Re: [Intel-gfx] [PATCH 1/5] drm/i915: document caching related bits

13 Jul 2021

      On Tue, Jul 13, 2021 at 05:13:37PM +0100, Matthew Auld wrote:
...
On Tue, 13 Jul 2021 at 16:55, Ville Syrjälä
ville.syrjala@linux.intel.com wrote:
...
On Tue, Jul 13, 2021 at 11:45:50AM +0100, Matthew Auld wrote:
...

/**

 * @cache_coherent:

 *

 * Track whether the pages are coherent with the GPU if reading or

 * writing through the CPU cache.

 *

 * This largely depends on the @cache_level, for example if the object

 * is marked as I915_CACHE_LLC, then GPU access is coherent for both

 * reads and writes through the CPU cache.

 *

 * Note that on platforms with shared-LLC support(HAS_LLC) reads through

 * the CPU cache are always coherent, regardless of the @cache_level. On

 * snooping based platforms this is not the case, unless the full

 * I915_CACHE_LLC or similar setting is used.

 *

 * As a result of this we need to track coherency separately for reads

 * and writes, in order to avoid superfluous flushing on shared-LLC

 * platforms, for reads.

 *

 * I915_BO_CACHE_COHERENT_FOR_READ:

 *

 * When reading through the CPU cache, the GPU is still coherent. Note

 * that no data has actually been modified here, so it might seem

 * strange that we care about this.

 *

 * As an example, if some object is mapped on the CPU with write-back

 * caching, and we read some page, then the cache likely now contains

 * the data from that read. At this point the cache and main memory

 * match up, so all good. But next the GPU needs to write some data to

 * that same page. Now if the @cache_level is I915_CACHE_NONE and the

 * the platform doesn't have the shared-LLC, then the GPU will

 * effectively skip invalidating the cache(or however that works

 * internally) when writing the new value.  This is really bad since the

 * GPU has just written some new data to main memory, but the CPU cache

 * is still valid and now contains stale data. As a result the next time

 * we do a cached read with the CPU, we are rewarded with stale data.

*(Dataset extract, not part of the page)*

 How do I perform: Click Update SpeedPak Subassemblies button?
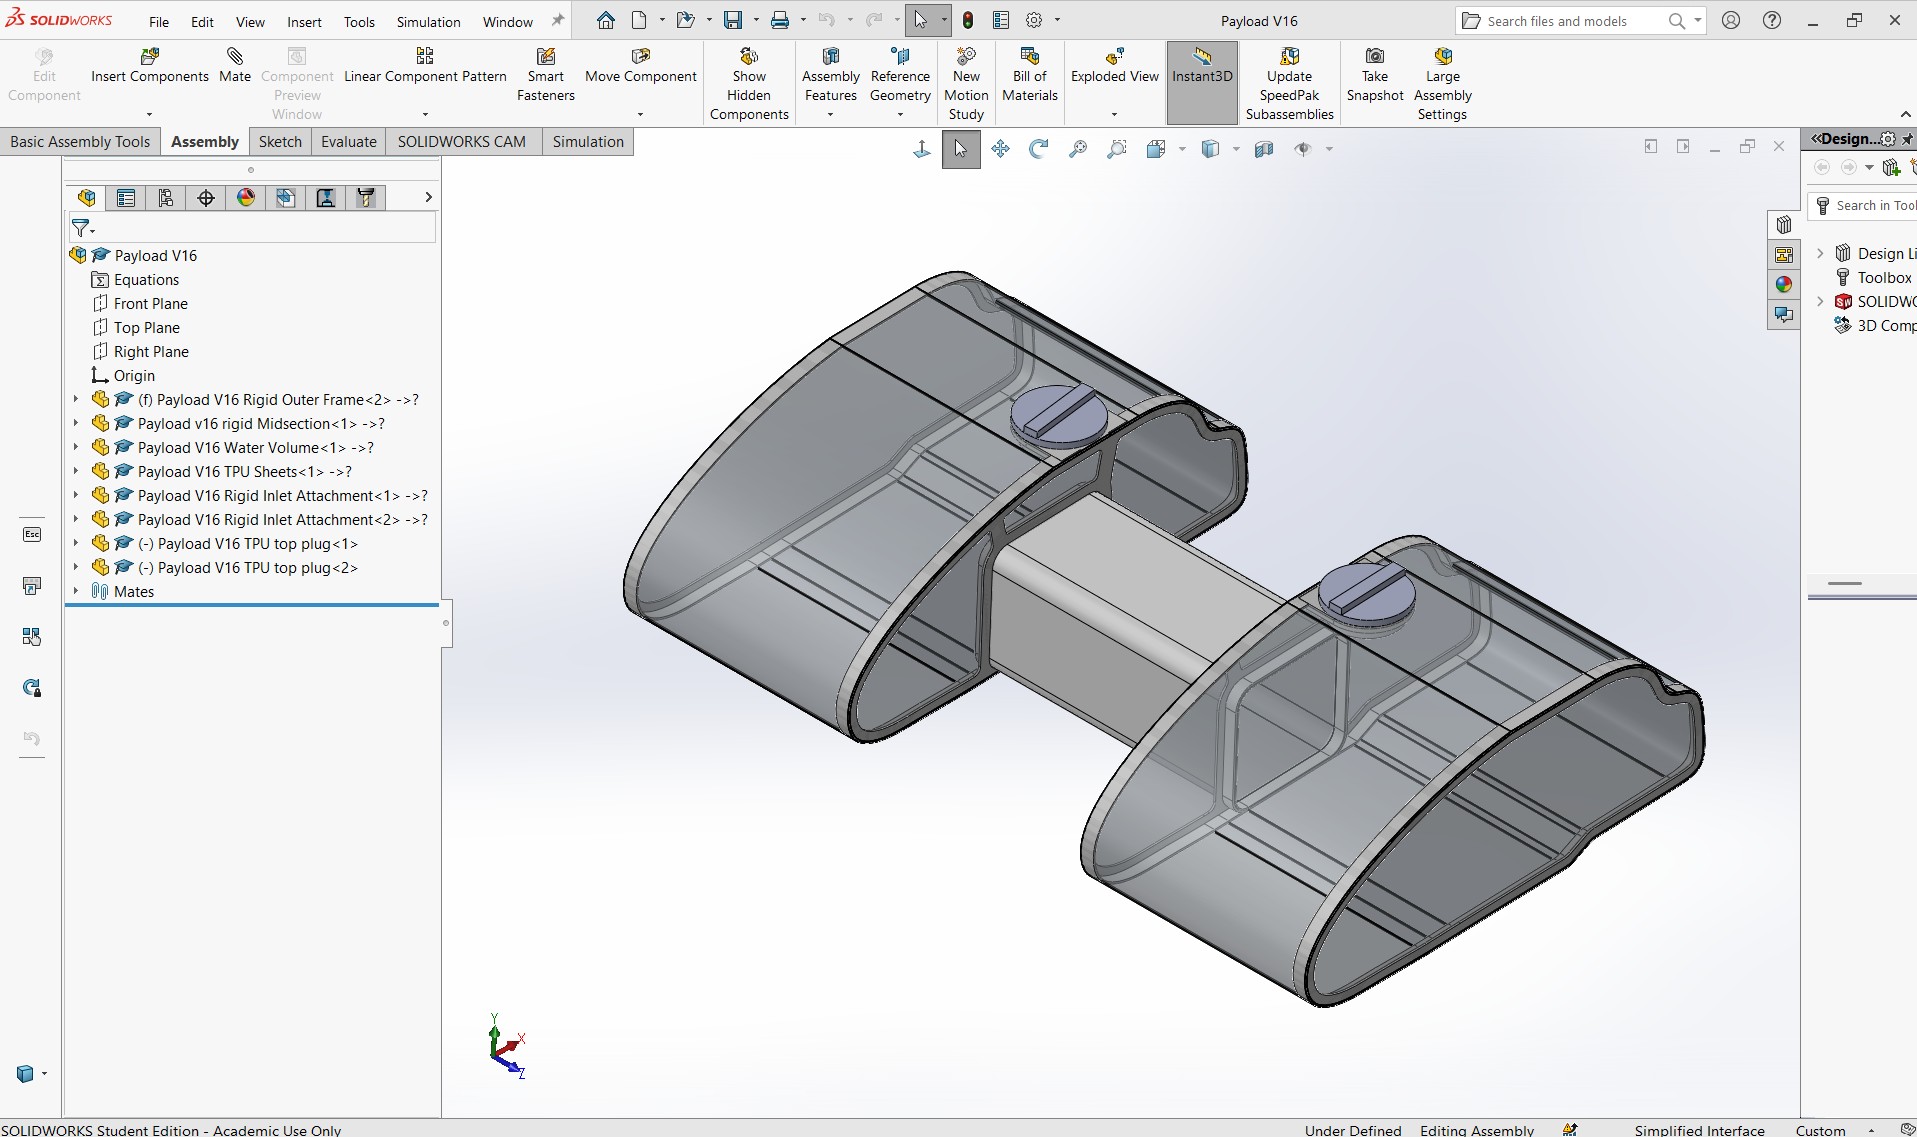coord(1290,84)
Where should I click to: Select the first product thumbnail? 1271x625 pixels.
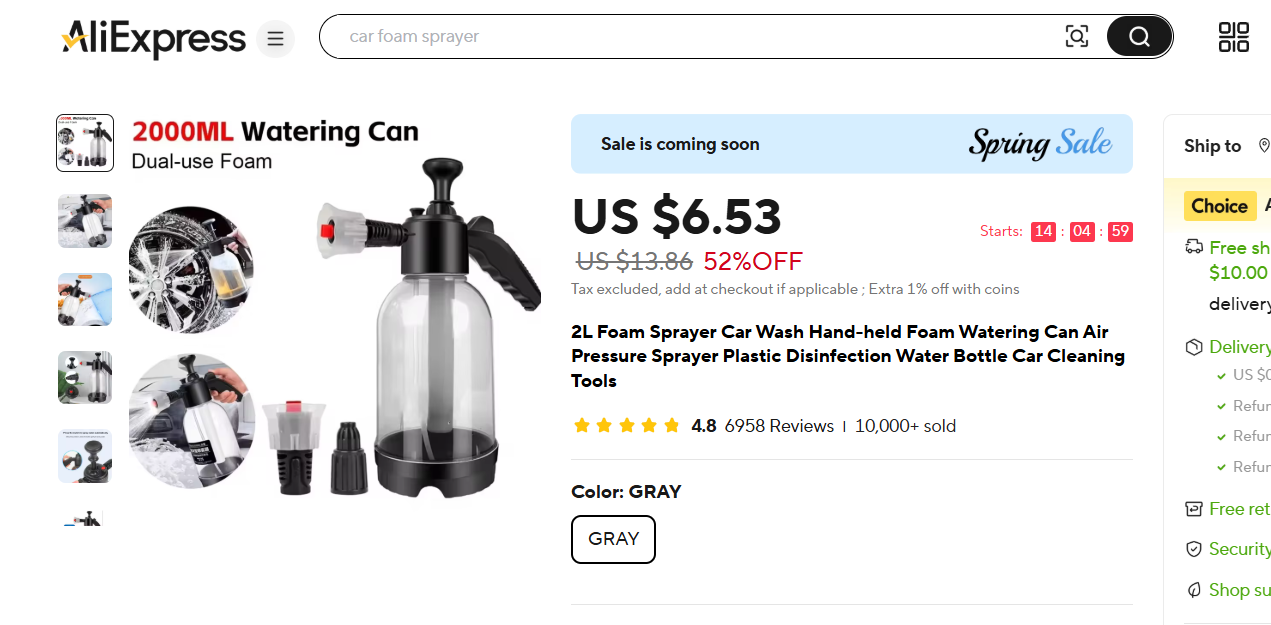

 * Likewise if the cache is later flushed, we might be rewarded with

 * overwriting main memory with stale data.

 *

 * I915_BO_CACHE_COHERENT_FOR_WRITE:

 *

 * When writing through the CPU cache, the GPU is still coherent. Note

 * that this also implies I915_BO_CACHE_COHERENT_FOR_READ.

 *

 * This is never set when I915_CACHE_NONE is used for @cache_level,

 * where instead we have to manually flush the caches after writing

 * through the CPU cache. For other cache levels this should be set and

 * the object is therefore considered coherent for both reads and writes

 * through the CPU cache.

I don't remember why we have this read vs. write split and this new
documentation doesn't seem to really explain it either.
Hmm, I attempted to explain that earlier:

Note that on platforms with shared-LLC support(HAS_LLC) reads through
the CPU cache are always coherent, regardless of the @cache_level. On
snooping based platforms this is not the case, unless the full
I915_CACHE_LLC or similar setting is used.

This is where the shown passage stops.